Maybe I'm just not interpreting this the way it was meant but it sounds to me like both you and your stbx see her role as the gatekeeper what with her telling you that you can see the kids whenever you want. You "go" to the house to spend time with the kids? Why aren't you living there with your kids everyday until the divorce is final being that you two are getting along so well?
The person who cares the least controls the relationship.
I have learned - the hard way I might add - that NJs are unpredictable. Just recently, NJ and I had a phone conversation. It was very pleasant. We agreed on many things. We both affirmed our commitment to our daughter and we both agreed that the best thing for her is to work together.
After discussing what we needed to discuss, we said have a good night and we got off the phone. I looked at my phone and we had talked for 20 minutes!
That was about 2 weeks ago. Just a few days ago she said that she would pay a million dollars to see to it that I never have any more time with D3.
Moral of the story... NJs is crazy. Assume every time you interact with them that they are a timebomb ready to go off. Keep communication to a minimum - NEVER try to rationalize.
defaultuser wrote:I have a great relationship with the X as long as I do whatever she wants, give her large portions of my pay, and never expect her to be a decent parent.
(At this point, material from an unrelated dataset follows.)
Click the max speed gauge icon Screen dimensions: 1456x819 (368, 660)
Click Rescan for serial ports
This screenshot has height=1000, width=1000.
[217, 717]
Otherwise, she's a terror.
Too true. But "do whatever she wants" is a bridge too far. Just can't go along with amazingly moronic decisions that would hurt my kid. Thank God for 50/50 decision making, which so far has let me put the kibosh on much of her brazenly stupid attempts at decision-making.
To the OP, you dont mention what you have agreed too, if you are getting in writting everything that you want particularly time with your kids, then you are doing great, if you are just going by what she is saying without it in writting then you may be setting yourself up.
Make sure whatever it is you want is in writen in the final decree.